The other thing you should consider is that the chance of drawing a full suit in sequence is the exact same as drawing any other sequence of ten cards. (one in whatever the total number of possible combinations is) The full suit is only significant to you because we have decided that the particular order of cards is important.
The problem with your cosmological analogy is as follows:
1. We have only observed one possible outcome of, for lack of a better term, the existence of totality.
The only reason our universe is significant to us is because it is OURS. Imagine if some force or physical law was changed such that life was not able to exist in this universe, then there would be no one to ponder the numbers and no significance would be ascribed to that universe.

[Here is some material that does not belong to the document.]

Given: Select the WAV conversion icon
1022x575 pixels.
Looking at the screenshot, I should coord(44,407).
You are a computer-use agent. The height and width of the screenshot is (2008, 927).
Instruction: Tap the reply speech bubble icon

Let's imagine for a moment that trillions of universes exist, each with different physical laws. The chances of the laws in a specific universe being conducive to OUR type of life is remote, but, if the number of universes is sufficiently large, it is not zero. In that strata of universes, we might find another with physical laws different than our own. In this universe, our lifeforms could not exist, but a different kind could. The likelihood of our universe existing is the exact same as theirs. Certainly those creatures would marvel at the odds of their universe having come into being. But the likelihood of any specific universe existing is the same. Its only significance is what is ascribed to it by us. Of course, all of this assumes that existence is based solely on probability.

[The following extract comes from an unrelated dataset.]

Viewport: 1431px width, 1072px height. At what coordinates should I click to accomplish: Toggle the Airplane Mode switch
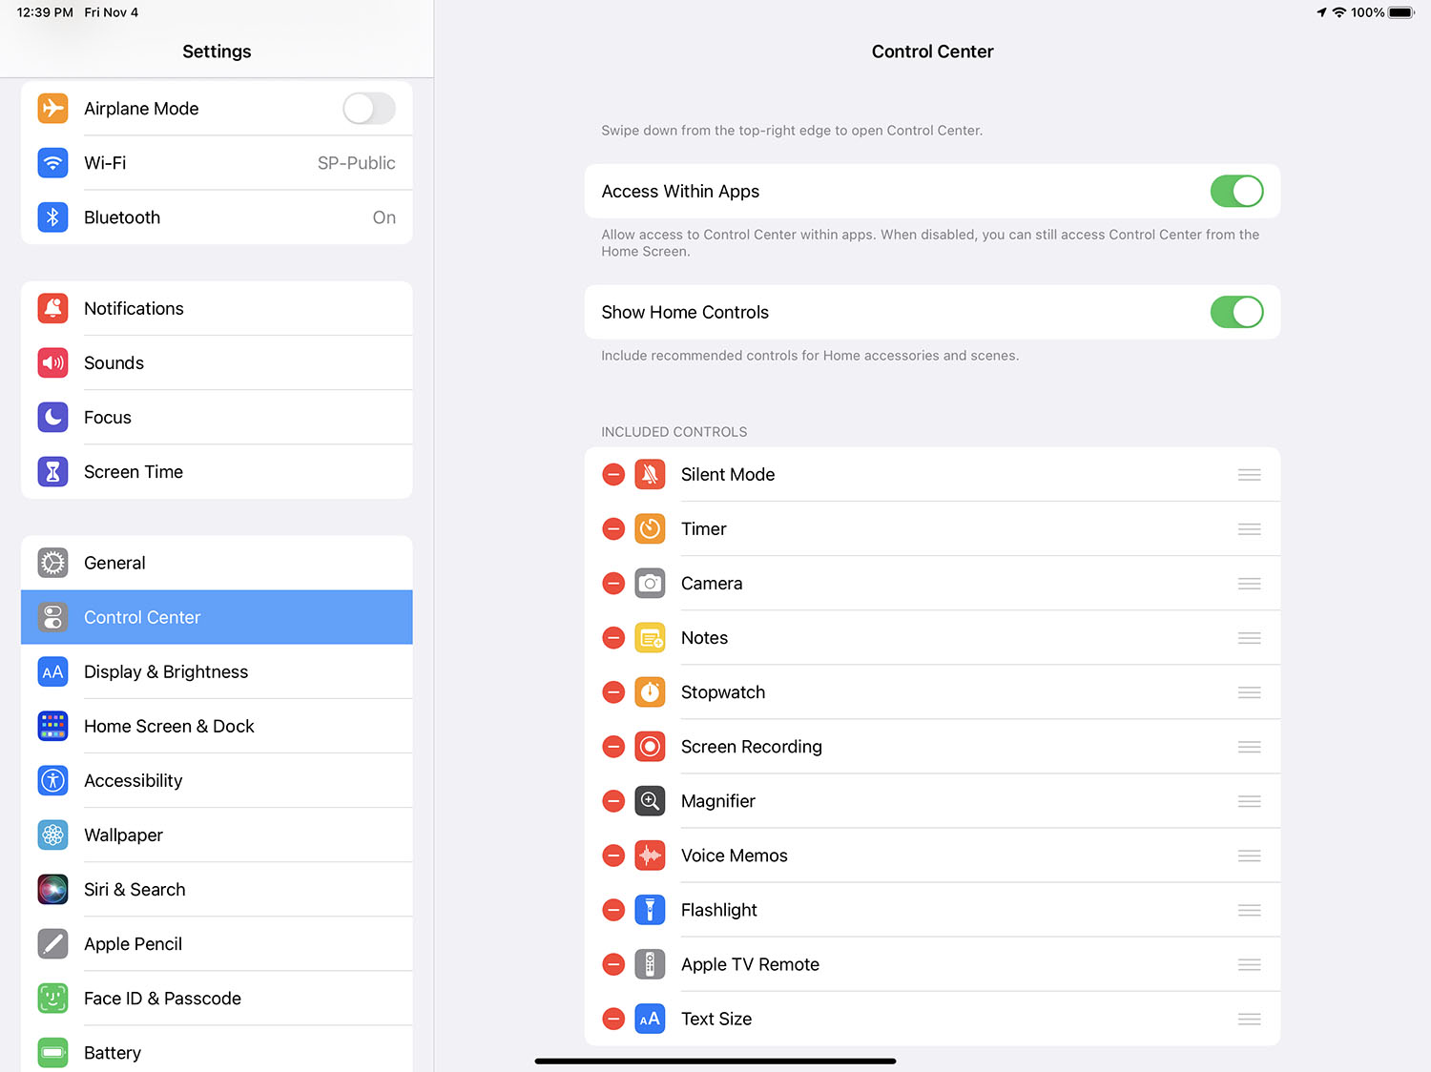[368, 109]
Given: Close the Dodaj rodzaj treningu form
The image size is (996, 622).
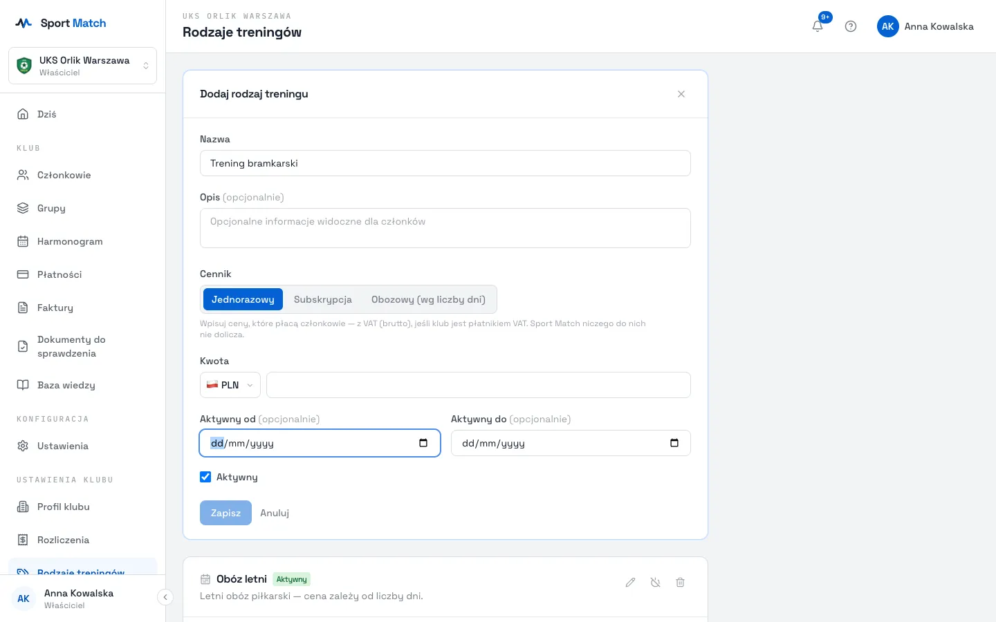Looking at the screenshot, I should pyautogui.click(x=681, y=94).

2. There is no reason to assume probability is the only force acting on the universe.
We do not know enough about the basic forces of the universe to state that they exist only because of chance. Currently, there is no basis to make that assumption. It is just as likely that there is some selective pressure acting on universal formation. Concerning the more regional influences on life we observe the action of selective pressures. Your anecdote about the Swiss mathematician* is irrelevant because protein molecules where not formed by chance alone. Selective pressures acted upon preexisting (and relatively simple) compounds to make more complex compounds which were again selected for or against to make even more complex compounds until a protein sequence is formed.
Going back to your card analogy, let's say instead of drawing ten cards at random, we draw one card and, based on the outcome of that card, decide whether or not to keep or discard it.
On the first draw we have a one in ten chance of getting the right card. If we draw the card and find a one (the card we want) we keep it, anything else we throw back. After doing this for a while, eventually we would get a "one." Since we are retaining the one, the next draw holds a greater chance of selecting the right card (a one in nine chance.) Keeping the "one" makes it easier to find the "two" if we find the "two," we get to keep it as well, which in turn makes it easier to find the next card, so on and so fourth. Obviously this is not random chance. We are selecting for certain cards and against others. This process better describes the formation of proteins than simple chance.
* I decided to look up this guy, He does not seem to exist except inside the lore of religious apologetics. Given the incredibly stupid conclusion he drew, I suspect he was made up by some religious person in order to further their cause.